Kirchenschließungen bringen Trauer und eröffnen neue Chancen

Markus Potthoff und Wolfgang Reuter in der „Wolfsburg“: Seelsorger sollten erst ein offenes Ohr haben, dann gemeinsam neue Perspektiven entwickeln

Ein offenes Ohr und Respekt vor den Gefühlen des anderen – das sollten nach den Worten von Markus Potthoff die vielen Menschen erwarten können, die den Verlust der eigenen Pfarrkirche mit Schmerz und Wut beklagen. Der Leiter der Hauptabteilung Pastoral und Bildung im Bischöflichen Generalvikariat gestaltet gemeinsam mit rund 1.200 Aktiven den seit drei Jahren laufenden Pfarreientwicklungsprozess, der die Kirche im Bistum Essen zukunftsfähig machen soll. Gemeinsam mit dem Düsseldorfer Pastoralpsychologen, Psychoanalytiker und Psychiatrie-Seelsorger Prof. Dr. Wolfgang Reuter sprach Potthoff am Donnerstag, 6. September 2018, in der Katholischen Akademie „Die Wolfsburg“ in Mülheim darüber, wie man seelsorgerlich mit den Gefühlen der Ohnmacht und Heimatlosigkeit vieler Menschen umgehen könne, für die mit dem Verlust ihrer Kirche eine Welt zusammenbricht.

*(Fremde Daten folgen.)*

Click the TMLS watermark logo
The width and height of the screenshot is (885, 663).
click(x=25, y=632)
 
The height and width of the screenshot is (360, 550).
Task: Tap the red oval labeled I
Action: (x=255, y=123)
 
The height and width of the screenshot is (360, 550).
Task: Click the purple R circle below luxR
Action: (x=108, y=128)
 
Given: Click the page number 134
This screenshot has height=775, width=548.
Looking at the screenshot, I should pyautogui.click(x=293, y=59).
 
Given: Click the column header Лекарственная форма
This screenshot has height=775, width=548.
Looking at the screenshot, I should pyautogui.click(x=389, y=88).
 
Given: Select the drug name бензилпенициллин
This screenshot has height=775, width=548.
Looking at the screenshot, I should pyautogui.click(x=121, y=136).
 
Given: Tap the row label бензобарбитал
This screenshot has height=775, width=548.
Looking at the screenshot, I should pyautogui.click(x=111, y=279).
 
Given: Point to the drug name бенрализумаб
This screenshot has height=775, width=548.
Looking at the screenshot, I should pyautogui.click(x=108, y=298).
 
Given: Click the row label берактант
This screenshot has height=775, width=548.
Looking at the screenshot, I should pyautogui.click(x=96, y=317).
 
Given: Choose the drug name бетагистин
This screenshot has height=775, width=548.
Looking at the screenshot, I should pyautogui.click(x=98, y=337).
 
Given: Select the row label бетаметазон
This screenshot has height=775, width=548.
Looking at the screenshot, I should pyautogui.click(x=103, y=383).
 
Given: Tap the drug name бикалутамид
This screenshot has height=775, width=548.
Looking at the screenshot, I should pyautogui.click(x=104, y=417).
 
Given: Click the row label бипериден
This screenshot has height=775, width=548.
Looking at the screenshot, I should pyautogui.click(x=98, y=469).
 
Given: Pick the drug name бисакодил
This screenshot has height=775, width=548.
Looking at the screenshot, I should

Die Lage ist brisant: Nach einem Kassensturz des Bistums Essen im Jahr 2004/2005 kamen bereits 96 Kirchengebäude auf die Streichliste. Angesichts des Rückgangs der Kirchenmitgliederzahlen und der weiter schwindenden Finanzkraft der Kirche an Rhein, Ruhr und Lenne kommen nun einerseits die Methoden der Seelsorge, der Pfarreiorganisation und der Gemeinschaftsformen der Christen auf den Prüfstand. Andererseits werden von den derzeit noch genutzten 270 Kirchen und Kapellen bis zum Jahr 2030 nur 90 in die Zukunft geführt werden, so Potthoff. Einen „epochalen Einschnitt“ nannte das Akademiedozent Dr. Jens Oboth, der den Abend moderierte, verbunden mit der Frage, wie die Seelsorger mit den heftigen Emotionen ihrer Mitglieder nun umgehen könnten.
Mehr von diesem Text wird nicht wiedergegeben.